今回取り上げるのはマイナンバー資格確認。健康保険証を来年秋に廃止し、種々の行政手続きをマイナンバーカード1枚に集約する施策である。方向は正しいと思われるが拙速過ぎた。小学生の力しかないのに高校をめざしたようなものである。オンライン処方箋がドタバタで半年延びたのに、再び同じ過ちを、前車の轍を踏んでしまった。

河野太郎デジタル相は国会や記者会見で頭を下げどおしである。官僚を劣化させたのは安倍・菅コンビだから、先輩達のツケを払わされているのかも知れない。今回の新型コロナパンデミックで、日本国のデジタル敗戦は衆目の認めるところとなった。韓・台の周回遅れ、米・中の背中も見えない。その焦りから起きた事例と同情すら覚える。官民混交のデジタル庁はまだ意志統一が不十分だろう。合併後のみずほ銀行のシステムトラブルとよく似た構図である。

厚生労働省の統計ミスは恒例である。「“女の涙”程しか信じられない体たらく」と友は語る。国民として寂しい限りである。

- **データ**:

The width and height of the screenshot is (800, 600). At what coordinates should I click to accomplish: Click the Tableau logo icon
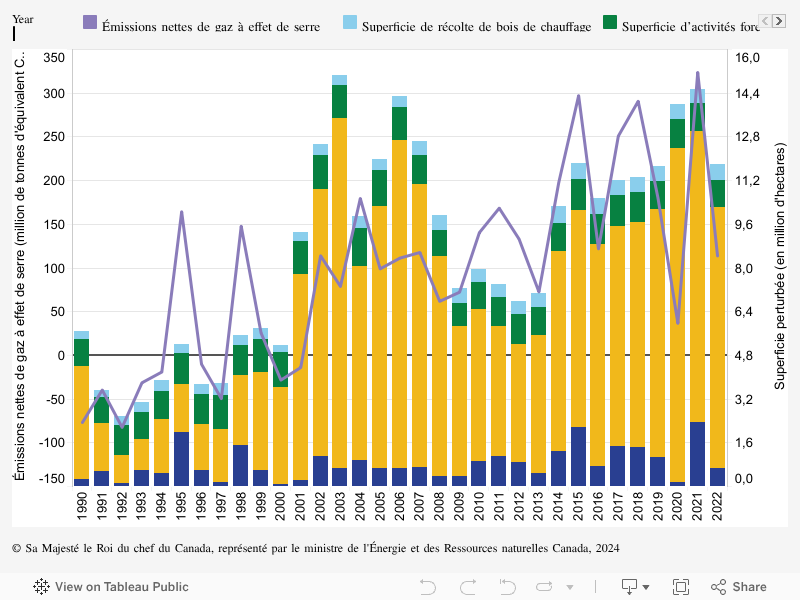[42, 587]
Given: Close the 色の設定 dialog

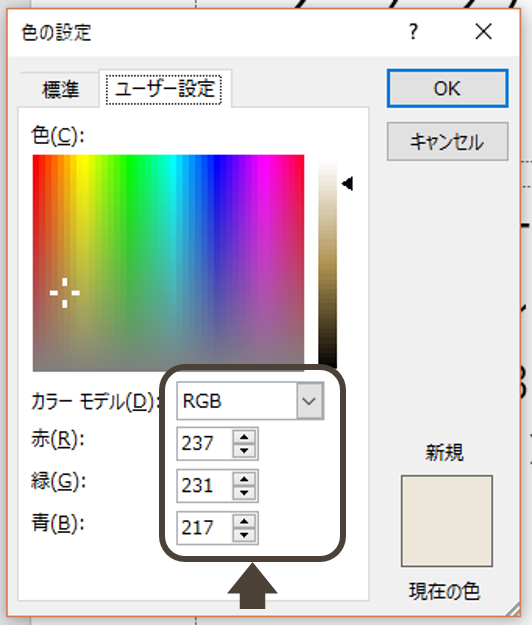Looking at the screenshot, I should 483,31.
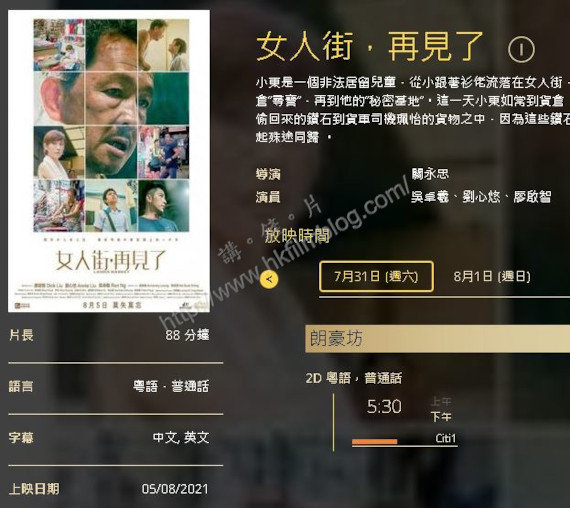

- **次の課題**:
1: マイナンバー資格確認を論じた文章から、「河野太郎デジタル相は国会や記」から「ラブルとよく似た構図である。」までを一字一句そのまま書き写してください。
2: マイナンバー資格確認を論じた文章を、最後の文に続けて書き進めよ。

- **課題の解答**:
1:
河野太郎デジタル相は国会や記者会見で頭を下げどおしである。官僚を劣化させたのは安倍・菅コンビだから、先輩達のツケを払わされているのかも知れない。今回の新型コロナパンデミックで、日本国のデジタル敗戦は衆目の認めるところとなった。韓・台の周回遅れ、米・中の背中も見えない。その焦りから起きた事例と同情すら覚える。官民混交のデジタル庁はまだ意志統一が不十分だろう。合併後のみずほ銀行のシステムトラブルとよく似た構図である。

2:
厚生省単独のときでも仕事の量が多かった。私も関わった診療報酬や介護報酬など公定価格の決定、公衆衛生や今回の新型コロナウィルスのような感染症対策、医薬品や食品の安全管理や認定、医師をはじめとする医療職の国家試験やその後の監督。障害者福祉や精神障害者への目配り。5疾病6事業から、先の太平洋戦争の戦没者遺骨収集まで、もの凄い範囲と量である。これに労働省が加わり、仕事や会議は増えこそすれ、減ってはいないはずである。与党を中心に厚労省分割案が出ては消えるのもよく解る。今回のマイナンバーの事件を契機に改めてよく議論してみるのも、国民にとっても厚労省にとっても良いのではないかと考えている。

今回のトラブルは中央省庁より更にデジタル化が遅れている多くの自治体に業務が降ろされたので、信じられないミスが多発しており、デジタル庁、厚労省、総務省がマイナンバー情報総点検本部を立ち上げた。泥縄にも程があるが、仏の顔も三度である‼ 全員一致団結して国民の信頼を取り戻して欲しい。

次世代コンピューティング技術の実現をめざす2050年まで、四半世紀あれば挽回可能。2年連続最下位から日本一になったヤクルトやオリックスと同じ栄冠の可能性を信じている。「頑張れ‼ 凄いぞ‼ 厚生労働省‼」と唱えられる日まで。